Archeolodzy znaleźli starożytny pierścień. Miał leczyć kaca

W pobliżu największej na świecie winnicy z czasów bizantyjskich położonej w izraelskim Jawne archeolodzy znaleźli starożytny pierścień, który prawdopodobnie służył właścicielowi do zapobiegania złym skutkom picia alkoholu. Jednak tego, czy wspomniany element biżuterii naprawdę działał, zapewne nigdy się nie dowiemy.

Jak powszechnie wiadomo, ludzie od dawien dawna spożywali alkohol i od dawien dawna szukali sprawdzonych sposobów na zapobieganie jego złym skutkom. O tym drugim fakcie może świadczyć między innymi odkrycie mającego prawie 2000 lat papirusu, z którego możemy wyczytać, że zaleca się noszenie naszyjnika z liści laurowych na bóle głowy spowodowane napojami wyskokowymi.
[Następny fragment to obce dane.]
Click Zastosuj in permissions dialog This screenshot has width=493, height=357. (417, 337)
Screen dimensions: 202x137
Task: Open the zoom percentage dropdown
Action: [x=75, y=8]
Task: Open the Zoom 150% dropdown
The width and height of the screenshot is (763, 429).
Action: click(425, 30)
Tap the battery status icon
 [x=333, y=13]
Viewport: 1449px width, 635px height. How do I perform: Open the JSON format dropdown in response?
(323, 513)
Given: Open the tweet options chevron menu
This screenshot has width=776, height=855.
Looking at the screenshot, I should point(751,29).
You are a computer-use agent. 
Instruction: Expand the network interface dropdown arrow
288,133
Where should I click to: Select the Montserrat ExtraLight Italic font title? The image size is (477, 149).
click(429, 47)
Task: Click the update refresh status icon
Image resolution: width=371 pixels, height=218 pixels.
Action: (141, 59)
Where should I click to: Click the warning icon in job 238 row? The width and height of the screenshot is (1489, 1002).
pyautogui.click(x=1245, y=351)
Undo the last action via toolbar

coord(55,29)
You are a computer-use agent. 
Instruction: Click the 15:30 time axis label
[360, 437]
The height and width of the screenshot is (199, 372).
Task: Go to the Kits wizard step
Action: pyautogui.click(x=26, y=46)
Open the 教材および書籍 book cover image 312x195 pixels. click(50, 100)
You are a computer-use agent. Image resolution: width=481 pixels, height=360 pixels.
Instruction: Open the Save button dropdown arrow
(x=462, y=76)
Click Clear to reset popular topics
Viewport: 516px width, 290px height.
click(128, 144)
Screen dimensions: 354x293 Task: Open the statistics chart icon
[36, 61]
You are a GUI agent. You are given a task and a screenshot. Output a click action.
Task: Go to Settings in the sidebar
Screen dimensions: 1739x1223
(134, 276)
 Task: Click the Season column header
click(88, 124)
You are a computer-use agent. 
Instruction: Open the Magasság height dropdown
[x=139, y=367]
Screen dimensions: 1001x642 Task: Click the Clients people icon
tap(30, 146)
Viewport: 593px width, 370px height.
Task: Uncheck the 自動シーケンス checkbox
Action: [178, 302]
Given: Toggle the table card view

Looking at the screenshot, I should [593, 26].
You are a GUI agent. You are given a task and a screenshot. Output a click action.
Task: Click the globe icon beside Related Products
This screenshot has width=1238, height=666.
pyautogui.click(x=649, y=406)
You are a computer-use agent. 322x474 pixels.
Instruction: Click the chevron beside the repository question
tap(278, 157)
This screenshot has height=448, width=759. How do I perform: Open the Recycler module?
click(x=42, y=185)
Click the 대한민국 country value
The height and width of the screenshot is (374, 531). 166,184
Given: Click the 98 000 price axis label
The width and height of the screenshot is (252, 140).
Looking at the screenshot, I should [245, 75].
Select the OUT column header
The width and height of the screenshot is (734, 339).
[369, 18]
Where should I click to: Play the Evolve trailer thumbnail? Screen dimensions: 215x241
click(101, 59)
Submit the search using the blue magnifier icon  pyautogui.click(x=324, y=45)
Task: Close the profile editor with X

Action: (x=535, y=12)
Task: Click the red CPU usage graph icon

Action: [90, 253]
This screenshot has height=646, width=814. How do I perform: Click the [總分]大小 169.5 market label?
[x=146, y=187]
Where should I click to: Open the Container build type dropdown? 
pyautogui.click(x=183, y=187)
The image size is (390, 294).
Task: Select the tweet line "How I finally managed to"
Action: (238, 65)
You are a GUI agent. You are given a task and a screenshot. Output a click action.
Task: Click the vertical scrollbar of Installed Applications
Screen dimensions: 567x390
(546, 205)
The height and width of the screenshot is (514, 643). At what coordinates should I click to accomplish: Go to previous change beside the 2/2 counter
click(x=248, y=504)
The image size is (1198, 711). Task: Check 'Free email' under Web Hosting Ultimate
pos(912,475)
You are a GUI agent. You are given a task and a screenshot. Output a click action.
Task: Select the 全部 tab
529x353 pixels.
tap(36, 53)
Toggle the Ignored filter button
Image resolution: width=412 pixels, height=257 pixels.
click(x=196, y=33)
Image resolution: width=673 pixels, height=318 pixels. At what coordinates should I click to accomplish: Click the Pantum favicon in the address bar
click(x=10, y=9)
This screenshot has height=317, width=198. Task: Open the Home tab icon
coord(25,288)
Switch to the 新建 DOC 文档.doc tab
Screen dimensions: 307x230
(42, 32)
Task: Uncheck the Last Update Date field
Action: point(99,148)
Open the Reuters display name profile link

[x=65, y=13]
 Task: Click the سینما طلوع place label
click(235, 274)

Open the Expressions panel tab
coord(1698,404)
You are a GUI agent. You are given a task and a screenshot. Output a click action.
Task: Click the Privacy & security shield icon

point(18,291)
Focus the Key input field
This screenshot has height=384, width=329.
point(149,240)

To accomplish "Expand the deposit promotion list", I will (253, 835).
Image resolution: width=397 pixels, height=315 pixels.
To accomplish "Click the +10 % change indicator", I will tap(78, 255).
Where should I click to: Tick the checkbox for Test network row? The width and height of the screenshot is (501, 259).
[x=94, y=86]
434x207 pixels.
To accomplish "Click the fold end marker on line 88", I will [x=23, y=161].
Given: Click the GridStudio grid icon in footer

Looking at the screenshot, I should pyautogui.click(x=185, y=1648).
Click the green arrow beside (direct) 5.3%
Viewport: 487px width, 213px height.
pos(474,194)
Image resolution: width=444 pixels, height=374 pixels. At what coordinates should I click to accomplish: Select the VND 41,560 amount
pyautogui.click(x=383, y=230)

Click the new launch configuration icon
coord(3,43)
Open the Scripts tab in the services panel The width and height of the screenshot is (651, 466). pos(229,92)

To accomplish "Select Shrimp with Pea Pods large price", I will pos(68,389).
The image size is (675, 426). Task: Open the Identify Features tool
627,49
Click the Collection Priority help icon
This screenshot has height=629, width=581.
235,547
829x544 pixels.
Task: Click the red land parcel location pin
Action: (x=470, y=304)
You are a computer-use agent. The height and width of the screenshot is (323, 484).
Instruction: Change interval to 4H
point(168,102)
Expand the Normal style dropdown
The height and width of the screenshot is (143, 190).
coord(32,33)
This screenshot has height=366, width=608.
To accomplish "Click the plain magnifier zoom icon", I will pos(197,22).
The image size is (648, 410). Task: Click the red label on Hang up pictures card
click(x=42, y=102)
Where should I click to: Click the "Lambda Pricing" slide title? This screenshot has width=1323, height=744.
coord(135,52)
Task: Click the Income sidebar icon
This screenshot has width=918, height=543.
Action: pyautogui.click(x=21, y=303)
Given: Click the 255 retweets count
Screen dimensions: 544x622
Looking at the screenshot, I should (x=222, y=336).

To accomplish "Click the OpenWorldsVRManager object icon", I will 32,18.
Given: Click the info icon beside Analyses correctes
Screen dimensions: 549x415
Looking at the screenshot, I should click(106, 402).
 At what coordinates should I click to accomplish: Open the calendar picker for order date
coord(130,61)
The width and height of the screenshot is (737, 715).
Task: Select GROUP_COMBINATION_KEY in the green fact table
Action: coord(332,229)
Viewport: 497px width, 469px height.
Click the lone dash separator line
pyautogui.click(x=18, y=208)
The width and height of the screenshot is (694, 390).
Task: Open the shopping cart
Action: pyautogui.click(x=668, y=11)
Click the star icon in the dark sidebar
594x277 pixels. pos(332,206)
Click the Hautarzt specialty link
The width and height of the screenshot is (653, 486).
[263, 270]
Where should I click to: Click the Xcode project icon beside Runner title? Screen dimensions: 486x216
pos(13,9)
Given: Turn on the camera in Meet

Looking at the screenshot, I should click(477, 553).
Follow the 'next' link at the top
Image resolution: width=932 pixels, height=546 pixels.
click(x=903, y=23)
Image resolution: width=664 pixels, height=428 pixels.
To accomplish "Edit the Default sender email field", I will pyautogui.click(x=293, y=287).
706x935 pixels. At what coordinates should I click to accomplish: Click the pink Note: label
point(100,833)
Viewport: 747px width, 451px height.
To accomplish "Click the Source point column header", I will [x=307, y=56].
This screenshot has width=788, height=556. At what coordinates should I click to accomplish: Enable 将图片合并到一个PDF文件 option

Tym razem naukowcy znaleźli inny przedmiot związany z kacem. Nieopodal największej na świecie winnicy z czasów bizantyjskich znajdującej się w sercu Izraelu w mieście Jawne odkryto pierścień z ametystem, który miał przeciwdziałać reperkusjom spowodowanym nadmiernym spożyciem alkoholu - tak przynajmniej twierdzą eksperci.

Reklama

Miejsce wykopalisk datuje się na VII wiek naszej ery, lecz sam pierścień najprawdopodobniej jest jeszcze starszy i mógł być wcześniej przekazywany przez członków rodziny z pokolenia na pokolenie. Podobną biżuterię znano w Cesarstwie Rzymskim już w III wieku naszej ery.

Właściciel ważącego 5,11 gramów pierścienia z pewnością był osobą zamożną o wysokim statusie społecznym, jednak nic więcej na jego temat nie wiadomo. Również nie wiadomo, czy nosił pierścień, chcąc uniknąć zatrucia spowodowanego wypiciem dużej ilości wina. W tej kwestii pozostaje nam zdać się na spekulacje archeologów.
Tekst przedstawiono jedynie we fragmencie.